What doesn't jive with the IIHF's argument here is their plan to grow the game for women's hockey in Europe. What they want is for North American clubs to be more open to taking on national team players from European countries to help expose them to a higher level of play. Is this not exactly what the CHL Import Draft can provide for junior players from lesser nations? And furthermore, is this not passing the buck from the European federations, who have done little to promote the women's game at home (outside of Finland, and to a lesser degree Sweden and Switzerland)?
There has to be some kind of practical exchange of ideas going back and forth here. Is sending players that, let's face it, aren't better than the Canadian and American women coming out of the NCAA and CIS systems really a benefit for the growth of the game in Canada and the USA? The women from these countries are hoping to establish a professional circuit, and compromising the quality of their league in order to bring a couple of the less than 300 Russian registered female hockey players to play on the 3rd or 4th line doesn't really accomplish much of that.
What Europe needs, more than anything, is coaches dedicated to developing the women's game at the grassroots level, and the arenas that make the game more accessible to a larger influx of participants in the sport. At the recent World Hockey Summit, German national team Head Coach Uwe Krupp said he really liked how arenas in Canada were set up, as part of community recreational complexes that included anything from baseball diamonds to curling rinks to swimming pools and tennis courts. Without more (and modern) facilities, all the will in the world won't make growing women's hockey, and therefore hockey in general, feasible.
There is a great chance for this to happen. Over the past twenty years, we had the first generation of European trained hockey players become millionaires. It may not be the most noble use of their accomplishments, but it provides an example for each national federation to use in the support of creating more modern facilities. It also provides a potential group of talent, whether for use on the business side of club hockey, or for coaching at the youth level, to draw from for communities across the continent.

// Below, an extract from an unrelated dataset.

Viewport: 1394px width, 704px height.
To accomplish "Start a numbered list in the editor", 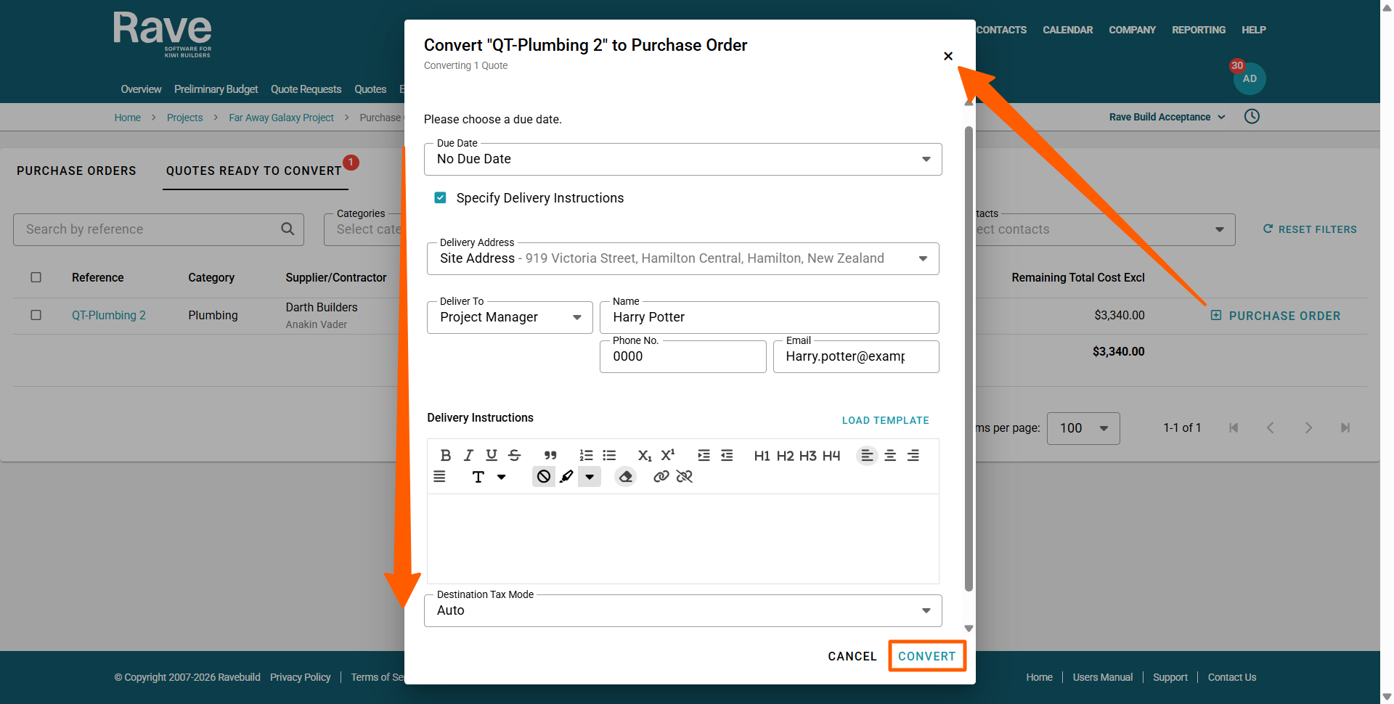I will pos(586,455).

The IIHF publishes a Survey of Players every year, which includes the amount of registered players (divided by sex and age), referees, and rinks in each country in the IIHF. Each national federation should be using those numbers to illustrate how they compare to other countries, and be able to target which areas they need to improve in order to increase participation in their sport. I honestly think that the Survey of Players could be the most significant document the IIHF releases. If used properly, it can be of great aid for not just tracking the growth of the game, but to actually accomplish global growth.
I'm not trying to say that the Canadian and American federations shouldn't help European federations to grow the women's game... it is clearly in the interest of everyone to do so. But I don't think it's the most effective strategy, it seems to be a short sighted one that would only temporarily close the gap between the nations, if it will at all. But increasing participation has to be the focus of the growth of the game in Europe, and that can only happen with more facilities, coaches, and therefore youth programs. Somehow, I don't get the feeling that there is enough energy being expended on this front. Can you really be mad about providing opportunities for your junior male players, yet insist on doing the same thing for your female players? It gives off the impression that developing opportunities for women's hockey players in Europe is not a concern of the federations... the ice time for the males is just too valuable.